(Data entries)
# # # #

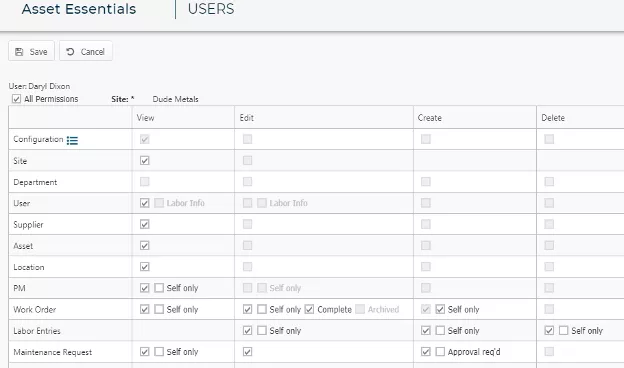The height and width of the screenshot is (368, 624).
Task: Enable Self only for Labor Entries Create
Action: click(440, 330)
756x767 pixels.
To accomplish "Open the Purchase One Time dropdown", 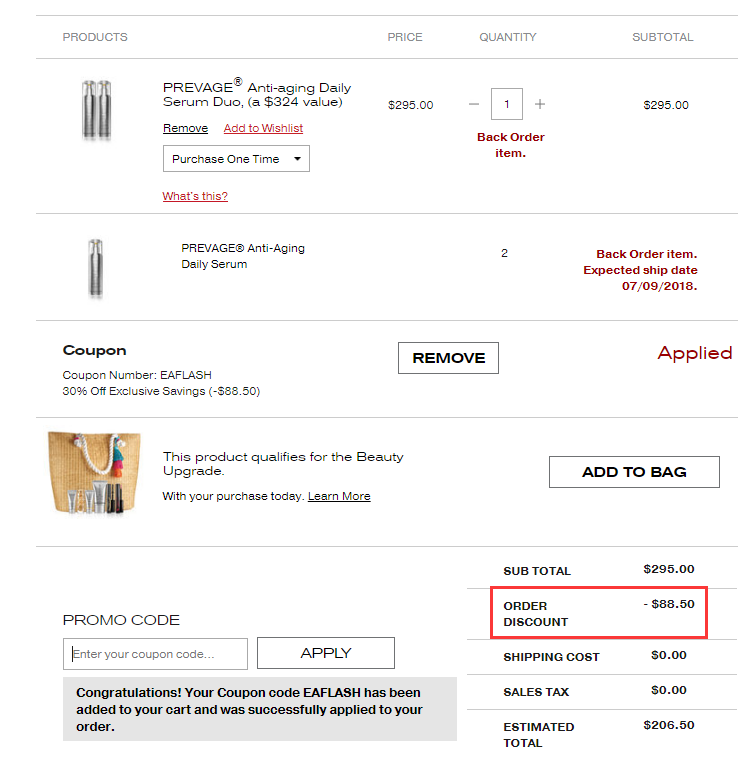I will pyautogui.click(x=236, y=158).
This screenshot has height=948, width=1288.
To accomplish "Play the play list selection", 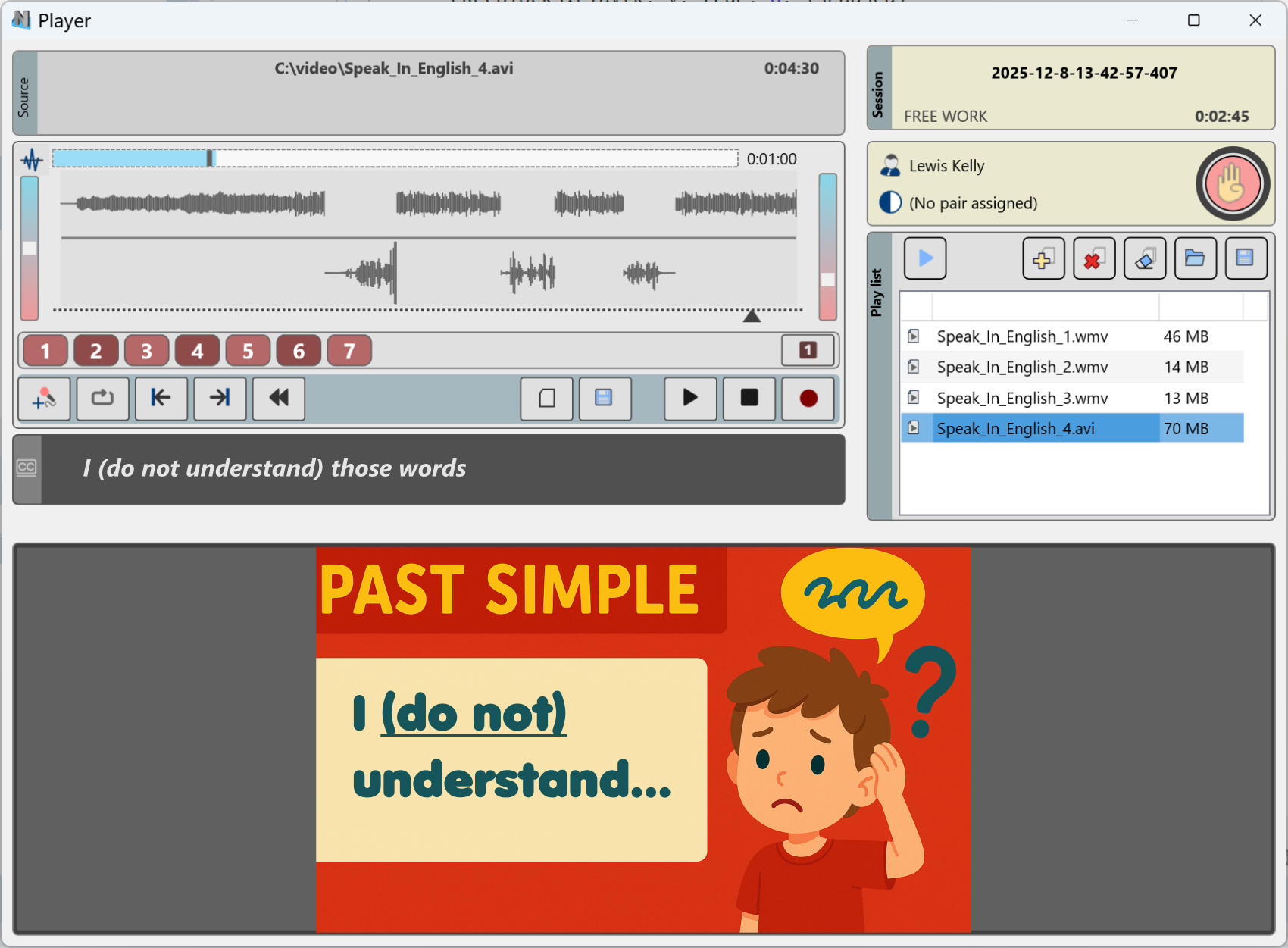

# # # #

### EXERCISE TASK
Put the records into a numbered list, starting at the line containing "This screenshot has height=948, width=1288." and running through the end of the records, both included. Skip any blank lines and leave the pictures out.

### THE SOLUTION
1. This screenshot has height=948, width=1288.
2. To accomplish "Play the play list selection", 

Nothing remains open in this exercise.